C'est à la descente d'un vol venu de Barcelone que tout a basculé. Ali Lmrabet, journaliste franco-marocain et opposant de longue date au pouvoir, a été interpellé le dimanche 12 juillet à l'aéroport Ibn Battouta de Tanger, selon Reporters sans frontières, cité par l'AFP. Placé en garde à vue, il a ensuite été transféré à Casablanca pour être présenté au parquet.

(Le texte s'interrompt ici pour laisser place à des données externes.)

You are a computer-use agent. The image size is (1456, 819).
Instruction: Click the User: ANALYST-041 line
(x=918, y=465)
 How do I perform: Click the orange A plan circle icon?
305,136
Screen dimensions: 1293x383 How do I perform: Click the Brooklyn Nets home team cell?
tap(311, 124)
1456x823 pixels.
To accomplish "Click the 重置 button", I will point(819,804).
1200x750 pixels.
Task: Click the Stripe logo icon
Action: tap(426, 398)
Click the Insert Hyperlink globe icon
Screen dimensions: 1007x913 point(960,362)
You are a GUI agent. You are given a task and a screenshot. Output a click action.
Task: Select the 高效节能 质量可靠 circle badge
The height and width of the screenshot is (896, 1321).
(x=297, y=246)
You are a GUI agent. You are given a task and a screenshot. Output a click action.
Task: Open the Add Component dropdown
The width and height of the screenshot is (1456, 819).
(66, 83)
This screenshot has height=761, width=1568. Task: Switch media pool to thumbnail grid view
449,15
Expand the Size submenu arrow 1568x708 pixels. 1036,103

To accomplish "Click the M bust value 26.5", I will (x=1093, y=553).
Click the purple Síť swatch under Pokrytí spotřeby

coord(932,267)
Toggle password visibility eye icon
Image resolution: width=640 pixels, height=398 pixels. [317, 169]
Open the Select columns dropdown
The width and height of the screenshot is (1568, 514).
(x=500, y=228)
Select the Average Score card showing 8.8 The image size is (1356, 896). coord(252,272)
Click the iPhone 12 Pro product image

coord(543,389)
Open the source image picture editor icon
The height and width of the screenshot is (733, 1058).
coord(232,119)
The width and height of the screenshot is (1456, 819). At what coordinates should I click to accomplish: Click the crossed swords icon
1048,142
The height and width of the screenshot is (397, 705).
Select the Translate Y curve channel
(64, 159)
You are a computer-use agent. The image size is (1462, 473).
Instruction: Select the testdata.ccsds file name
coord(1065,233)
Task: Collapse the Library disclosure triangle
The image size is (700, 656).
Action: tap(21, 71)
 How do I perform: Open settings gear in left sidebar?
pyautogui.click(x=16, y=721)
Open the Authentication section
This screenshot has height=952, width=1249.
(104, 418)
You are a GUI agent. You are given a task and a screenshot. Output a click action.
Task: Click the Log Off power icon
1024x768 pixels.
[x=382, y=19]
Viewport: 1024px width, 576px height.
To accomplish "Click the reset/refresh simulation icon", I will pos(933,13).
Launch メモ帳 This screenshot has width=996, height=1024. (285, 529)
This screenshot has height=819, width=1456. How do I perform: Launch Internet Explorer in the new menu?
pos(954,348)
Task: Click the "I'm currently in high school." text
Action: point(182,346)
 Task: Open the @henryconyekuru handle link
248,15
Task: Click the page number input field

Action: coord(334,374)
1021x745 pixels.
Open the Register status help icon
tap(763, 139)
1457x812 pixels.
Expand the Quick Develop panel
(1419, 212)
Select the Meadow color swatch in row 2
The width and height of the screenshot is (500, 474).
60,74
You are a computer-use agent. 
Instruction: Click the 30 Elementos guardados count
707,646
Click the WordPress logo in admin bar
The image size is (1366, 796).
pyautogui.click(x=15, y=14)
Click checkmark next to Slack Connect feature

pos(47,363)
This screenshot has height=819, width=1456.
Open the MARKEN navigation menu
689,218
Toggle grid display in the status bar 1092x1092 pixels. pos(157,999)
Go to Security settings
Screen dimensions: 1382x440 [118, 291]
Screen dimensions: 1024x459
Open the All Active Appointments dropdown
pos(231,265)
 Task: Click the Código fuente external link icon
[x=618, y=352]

Des plaintes pour diffamation

Selon les premières informations, l'affaire repose sur des plaintes déposées par des particuliers et des institutions pour diffamation et diffusion de fausses informations. RSF précise que l'enquête préliminaire vise des propos jugés attentatoires aux institutions du royaume, largement tenus par Lmrabet sur les réseaux sociaux, où il commente sans relâche la vie politique marocaine.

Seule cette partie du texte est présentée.